TANIA MOURAUD

2019

WITH FRAC GRAND LARGE – HAUTS-DE-FRANCE AND RUBIS TERMINAL DUNKERQUE
DUNKIRK, FRANCE

Tania Mouraud was born in 1942 in Paris. Ever since the end of the sixties, Tania Mouraud’s work has consistently examined the relationship between art and social ties through various mediums: painting, installations, photography, sound, video, performance, etc. She proposed adding a meditation room to our standard apartments (1968). Using a public display of 3 x 4 meter panels, she expressed her disapproval with a society that glorifies possessions at the expense of the human dimension (1977). She reflected on the decorative relationship between art and war and on the limits of perception with the help of writing by creating “mots de forme” (1989). From 1998 onwards, she has brought photography, video and sound into the world of painting to query various aspects of history and life.

Since 1989, Tania Mouraud has been painting murals while experimenting with the plasticity of writing on an architectural scale. Perfectly proportioned black letters and white spaces test the limits of readability. Paradoxically, it is the monumental dimension of the writing that makes it difficult to read and turns it into an abstract composition.
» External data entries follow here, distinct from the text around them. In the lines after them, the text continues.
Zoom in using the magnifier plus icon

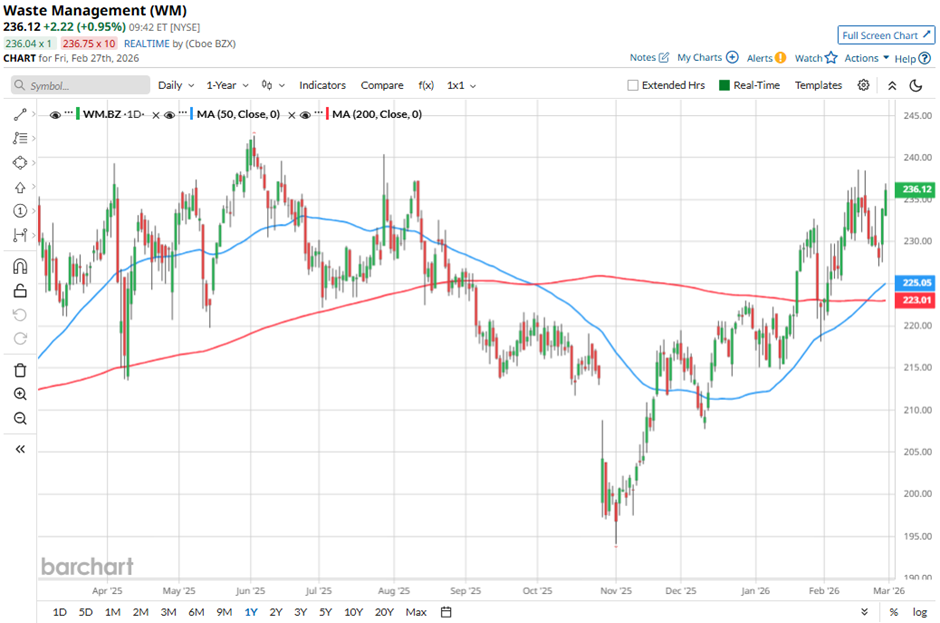19,394
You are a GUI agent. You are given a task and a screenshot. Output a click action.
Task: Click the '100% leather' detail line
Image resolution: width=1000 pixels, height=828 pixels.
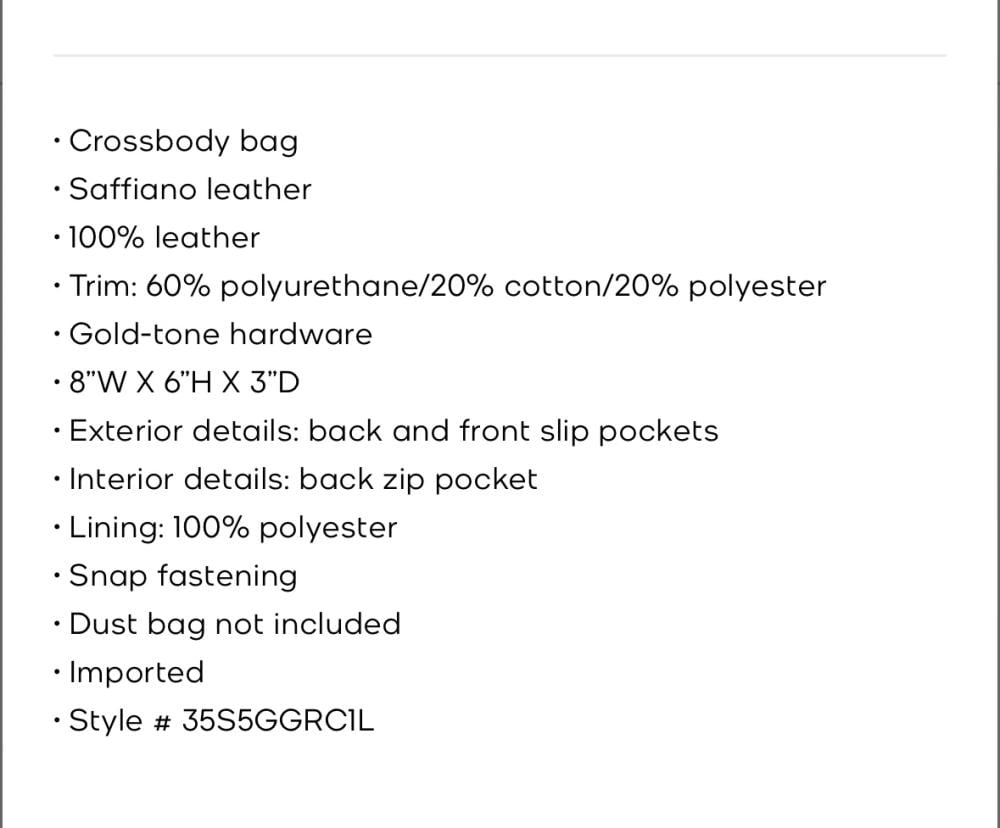164,238
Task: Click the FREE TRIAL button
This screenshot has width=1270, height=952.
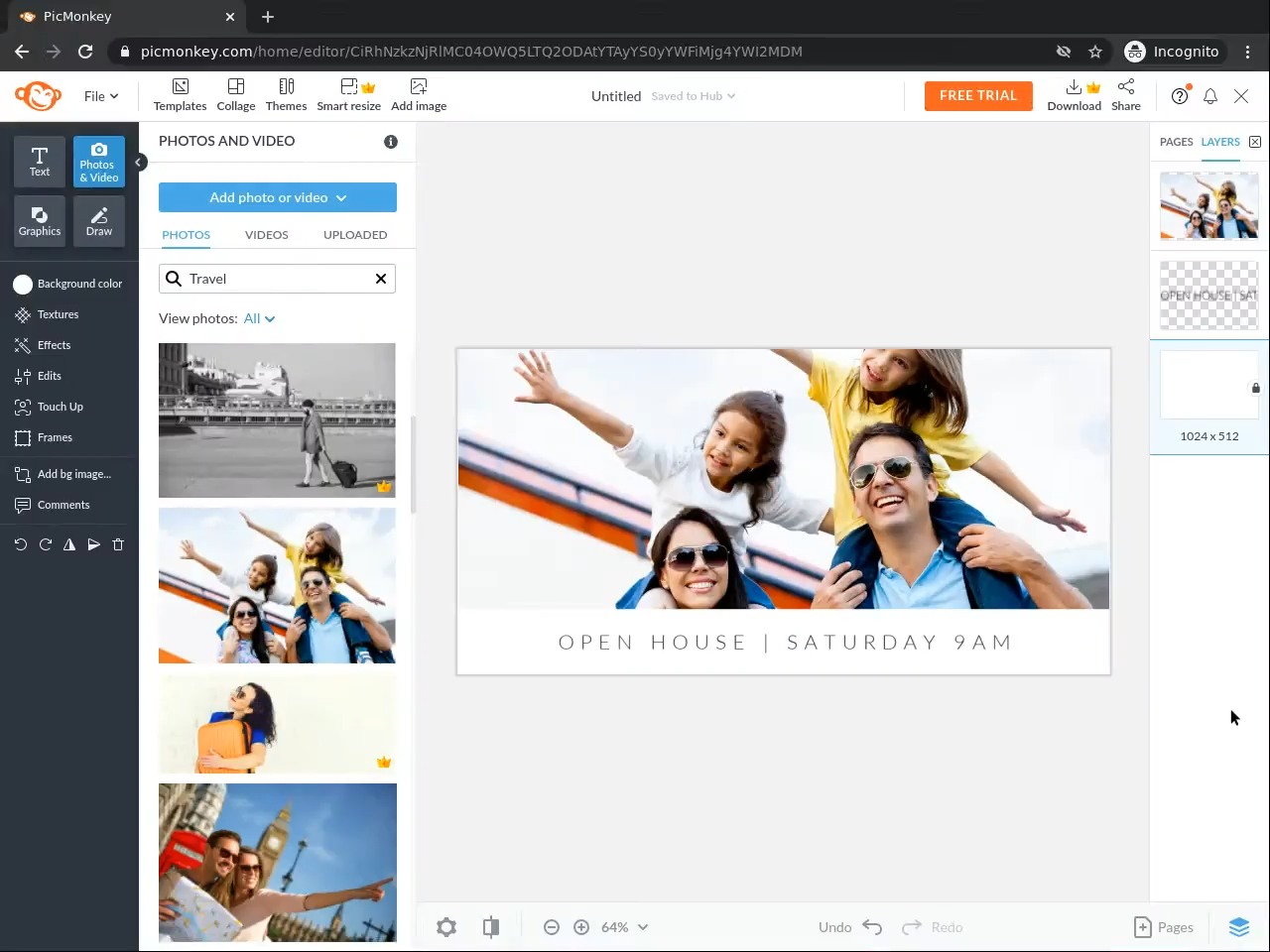Action: [x=977, y=95]
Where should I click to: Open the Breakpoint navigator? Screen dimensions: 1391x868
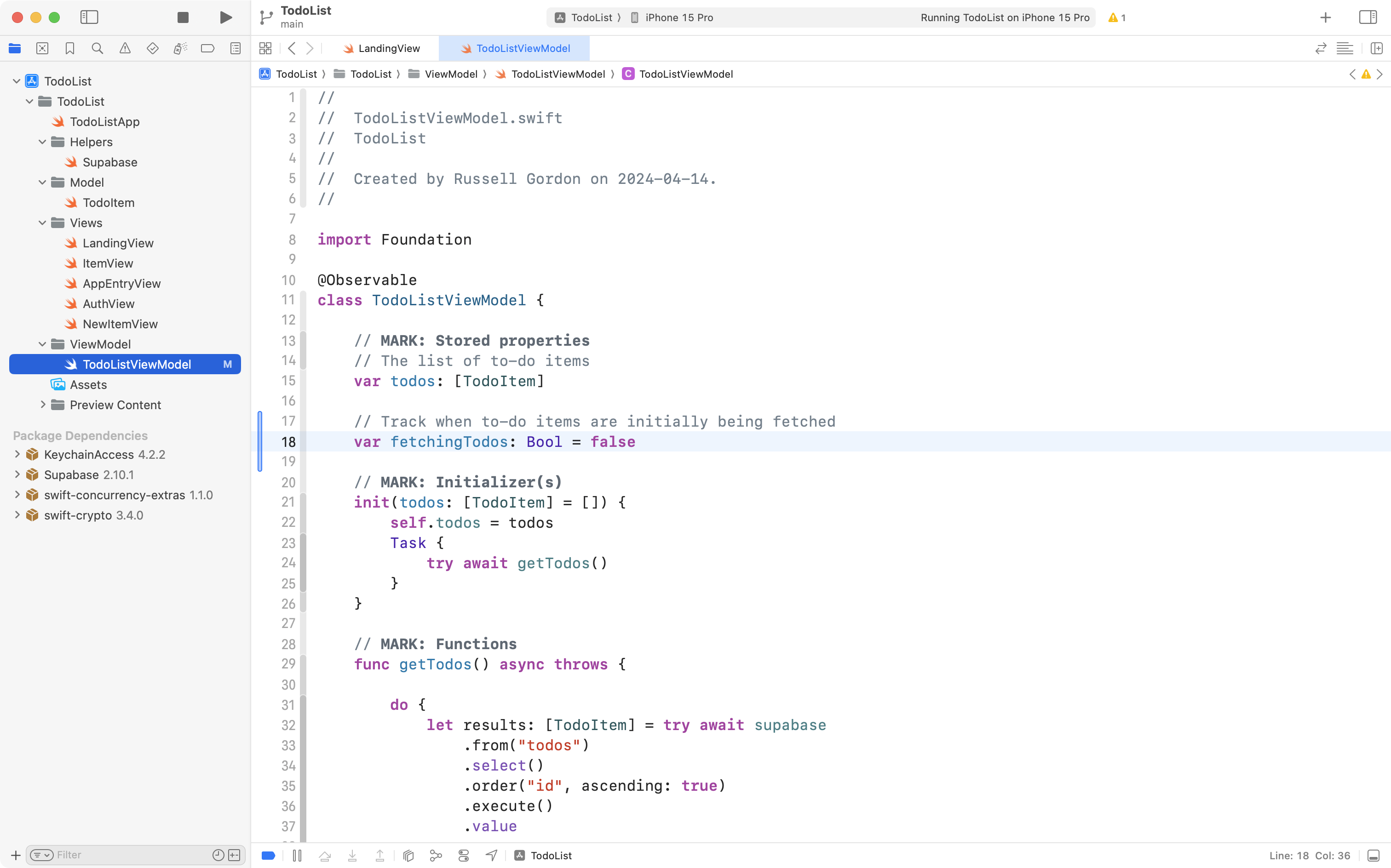click(x=207, y=48)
On the occasion of the GIGANTISME — ART & INDUSTRIE triennal, Rubis Mécénat cultural fund, in association with the Frac Grand Large – Hauts-de-France, is commissioning French artist Tania Mouraud to produce three original monumental works to be installed at the Rubis Terminal site in the Port of Dunkirk and on a city-centre façade.
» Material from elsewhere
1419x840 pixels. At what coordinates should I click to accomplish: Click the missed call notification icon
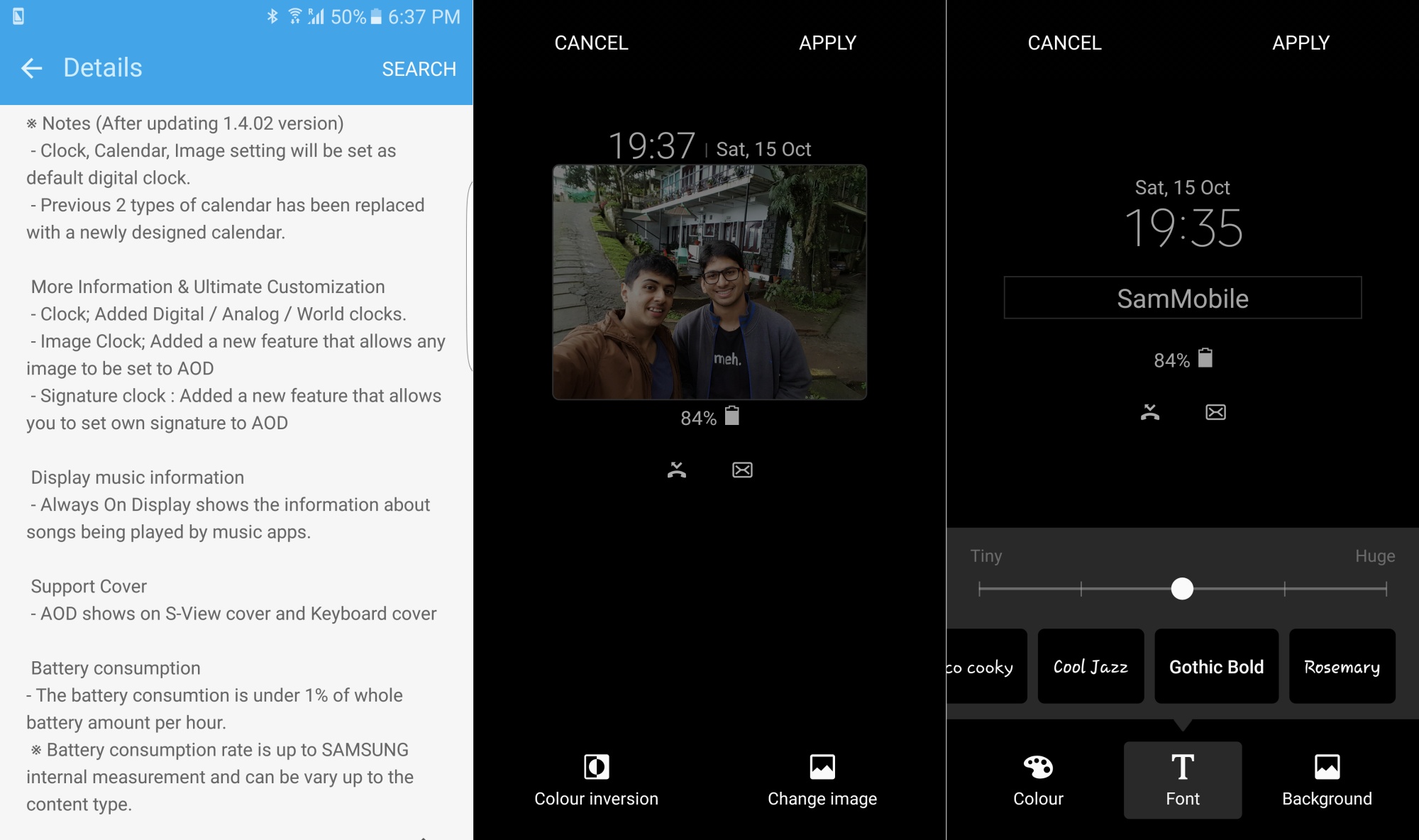[x=677, y=468]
The two tanks located at the Rubis Terminal port site will feature a quotation from Shakespeare’s Tempest, in French and English:
Ses os se sont changés en corail. Perles sont devenus ses yeux.
Of his bones are coral made. Those are pearls that were his eyes. 

For the city-centre façade, Tania Mouraud has chosen a sentence tailored to the site:
Un endroit pour rêver dans chaque ville, espace-éternité. 

The fact that it is so hard to read turns this gigantic text into an abstract, geometric decor that highlights the architecture. Discovering the text in the course of strolls brings walkers back to their own dreams of the absolute while alleviating the loneliness that is inherent to urban life.